§ Provided material
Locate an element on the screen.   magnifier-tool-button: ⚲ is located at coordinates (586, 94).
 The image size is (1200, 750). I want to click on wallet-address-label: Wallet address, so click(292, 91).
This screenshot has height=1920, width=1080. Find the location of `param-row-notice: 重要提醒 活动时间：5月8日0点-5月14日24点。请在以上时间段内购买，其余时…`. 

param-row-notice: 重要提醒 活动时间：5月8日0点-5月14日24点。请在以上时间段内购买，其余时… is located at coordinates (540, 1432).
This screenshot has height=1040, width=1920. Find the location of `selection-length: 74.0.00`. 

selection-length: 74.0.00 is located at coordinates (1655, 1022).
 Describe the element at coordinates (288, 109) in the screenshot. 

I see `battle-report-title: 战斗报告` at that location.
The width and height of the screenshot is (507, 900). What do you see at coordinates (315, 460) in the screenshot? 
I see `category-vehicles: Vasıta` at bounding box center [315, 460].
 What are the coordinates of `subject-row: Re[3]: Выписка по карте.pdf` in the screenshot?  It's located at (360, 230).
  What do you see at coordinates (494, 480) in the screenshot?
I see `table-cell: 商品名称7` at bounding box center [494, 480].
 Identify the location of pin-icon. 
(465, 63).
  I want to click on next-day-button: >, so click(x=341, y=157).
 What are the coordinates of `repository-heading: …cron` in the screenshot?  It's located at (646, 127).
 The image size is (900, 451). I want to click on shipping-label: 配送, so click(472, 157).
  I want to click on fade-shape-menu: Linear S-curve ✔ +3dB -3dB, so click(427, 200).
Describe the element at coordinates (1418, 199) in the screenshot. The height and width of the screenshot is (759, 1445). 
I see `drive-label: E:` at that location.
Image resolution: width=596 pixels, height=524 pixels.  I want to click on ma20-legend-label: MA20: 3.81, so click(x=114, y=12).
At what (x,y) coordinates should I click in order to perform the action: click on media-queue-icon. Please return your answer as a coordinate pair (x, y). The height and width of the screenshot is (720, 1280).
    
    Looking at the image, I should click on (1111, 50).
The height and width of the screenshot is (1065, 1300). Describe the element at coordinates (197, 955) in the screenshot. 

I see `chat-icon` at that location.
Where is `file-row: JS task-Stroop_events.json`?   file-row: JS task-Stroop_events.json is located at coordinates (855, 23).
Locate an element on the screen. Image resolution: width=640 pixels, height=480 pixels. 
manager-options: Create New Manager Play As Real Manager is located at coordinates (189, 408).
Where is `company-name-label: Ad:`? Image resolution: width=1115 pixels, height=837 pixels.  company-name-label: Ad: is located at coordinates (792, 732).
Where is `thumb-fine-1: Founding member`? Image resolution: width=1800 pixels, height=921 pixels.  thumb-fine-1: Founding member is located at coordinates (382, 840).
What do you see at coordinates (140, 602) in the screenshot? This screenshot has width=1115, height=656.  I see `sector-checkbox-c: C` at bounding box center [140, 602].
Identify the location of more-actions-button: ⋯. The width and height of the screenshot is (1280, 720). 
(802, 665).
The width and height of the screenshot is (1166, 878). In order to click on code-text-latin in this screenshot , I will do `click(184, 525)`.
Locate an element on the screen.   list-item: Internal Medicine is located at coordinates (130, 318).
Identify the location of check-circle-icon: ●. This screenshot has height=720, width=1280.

§ Description of the task
Put each nonblank line of the data above into a Markdown table with two columns, Row and Line, numbering the rows in order.

§ Exercise answer
| Row | Line |
|---|---|
| 1 | Locate an element on the screen.   magnifier-tool-button: ⚲ is located at coordinates (586, 94). |
| 2 |  The image size is (1200, 750). I want to click on wallet-address-label: Wallet address, so click(292, 91). |
| 3 | This screenshot has height=1920, width=1080. Find the location of `param-row-notice: 重要提醒 活动时间：5月8日0点-5月14日24点。请在以上时间段内购买，其余时…`.  |
| 4 | param-row-notice: 重要提醒 活动时间：5月8日0点-5月14日24点。请在以上时间段内购买，其余时… is located at coordinates (540, 1432). |
| 5 | This screenshot has height=1040, width=1920. Find the location of `selection-length: 74.0.00`.  |
| 6 | selection-length: 74.0.00 is located at coordinates (1655, 1022). |
| 7 |  Describe the element at coordinates (288, 109) in the screenshot.  |
| 8 | I see `battle-report-title: 战斗报告` at that location. |
| 9 | The width and height of the screenshot is (507, 900). What do you see at coordinates (315, 460) in the screenshot?  |
| 10 | I see `category-vehicles: Vasıta` at bounding box center [315, 460]. |
| 11 |  What are the coordinates of `subject-row: Re[3]: Выписка по карте.pdf` in the screenshot?  It's located at (360, 230). |
| 12 |   What do you see at coordinates (494, 480) in the screenshot? |
| 13 | I see `table-cell: 商品名称7` at bounding box center [494, 480]. |
| 14 |  Identify the location of pin-icon.  |
| 15 | (465, 63). |
| 16 |   I want to click on next-day-button: >, so click(x=341, y=157). |
| 17 |  What are the coordinates of `repository-heading: …cron` in the screenshot?  It's located at (646, 127). |
| 18 |  The image size is (900, 451). I want to click on shipping-label: 配送, so click(472, 157). |
| 19 |   I want to click on fade-shape-menu: Linear S-curve ✔ +3dB -3dB, so click(427, 200). |
| 20 | Describe the element at coordinates (1418, 199) in the screenshot. The height and width of the screenshot is (759, 1445).  |
| 21 | I see `drive-label: E:` at that location. |
| 22 | Image resolution: width=596 pixels, height=524 pixels.  I want to click on ma20-legend-label: MA20: 3.81, so click(x=114, y=12). |
| 23 | At what (x,y) coordinates should I click in order to perform the action: click on media-queue-icon. Please return your answer as a coordinate pair (x, y). The height and width of the screenshot is (720, 1280). |
| 24 |     Looking at the image, I should click on (1111, 50). |
| 25 | The height and width of the screenshot is (1065, 1300). Describe the element at coordinates (197, 955) in the screenshot.  |
| 26 | I see `chat-icon` at that location. |
| 27 | Where is `file-row: JS task-Stroop_events.json`?   file-row: JS task-Stroop_events.json is located at coordinates (855, 23). |
| 28 | Locate an element on the screen. Image resolution: width=640 pixels, height=480 pixels.  |
| 29 | manager-options: Create New Manager Play As Real Manager is located at coordinates (189, 408). |
| 30 | Where is `company-name-label: Ad:`? Image resolution: width=1115 pixels, height=837 pixels.  company-name-label: Ad: is located at coordinates (792, 732). |
| 31 | Where is `thumb-fine-1: Founding member`? Image resolution: width=1800 pixels, height=921 pixels.  thumb-fine-1: Founding member is located at coordinates (382, 840). |
| 32 | What do you see at coordinates (140, 602) in the screenshot? This screenshot has width=1115, height=656.  I see `sector-checkbox-c: C` at bounding box center [140, 602]. |
| 33 | Identify the location of more-actions-button: ⋯. The width and height of the screenshot is (1280, 720).  |
| 34 | (802, 665). |
| 35 | The width and height of the screenshot is (1166, 878). In order to click on code-text-latin in this screenshot , I will do `click(184, 525)`. |
| 36 | Locate an element on the screen.   list-item: Internal Medicine is located at coordinates (130, 318). |
| 37 | Identify the location of check-circle-icon: ●. This screenshot has height=720, width=1280. |